Family history of systemic lupus erythematosus and risk of autoimmune disease: Nationwide Cohort Study in Denmark 1977-2013.
Ulff-Møller CJ., Simonsen J., Kyvik KO., Jacobsen S., Frisch M.
Objective: To provide population-based estimates of relative risk of SLE and other autoimmune diseases (ADs) in relatives of SLE patients. Methods: A cohort of 5 237 319 Danish residents identified through the Civil Registration System was coupled to their relatives through the parental link and followed for SLE and other ADs between 1977 and 2013 through linkage to the National Patient Register. Twin zygosity was established through the Danish Twin Registry. Hazard ratios (HRs) with 95% CIs were calculated using Cox proportional hazards regression analyses. Results: During 117.5 million person-years of follow-up, 3612 persons were hospitalized with SLE. HRs of SLE were high among first-degree (HR = 10.3; 95% CI: 8.25, 12.9; n = 80) and second- or third-degree relatives of SLE patients (HR = 3.60; 95% CI: 2.20, 5.90; n = 16). HRs for any AD were elevated in first-degree (HR = 1.51; 95% CI: 1.41, 1.62; n = 785) and second- or third-degree relatives of SLE patients (HR = 1.28; 95% CI: 1.18, 1.39; n = 582).

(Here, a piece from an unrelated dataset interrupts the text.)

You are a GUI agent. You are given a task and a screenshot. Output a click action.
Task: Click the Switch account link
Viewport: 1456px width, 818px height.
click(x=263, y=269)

Among individuals with SLE-affected first-degree relatives, the risk was significantly increased for RA (HR = 1.64; 95% CI: 1.35, 1.99; n = 103), IBD (HR = 1.21; 95% CI: 1.02, 1.43; n = 130) and type 1 diabetes mellitus (HR = 1.23; 95% CI: 1.01, 1.48; n = 106). Risk of other ADs was significantly increased both among SLE-affected first-degree (HR = 2.08; 95% CI: 1.88, 2.31; n = 371) and second- or third-degree relatives (HR = 1.38; 95% CI: 1.23, 1.54; n = 313). Conclusion: Family history of SLE is associated with a clearly elevated risk of SLE and, to a much lesser degree, of RA and other ADs.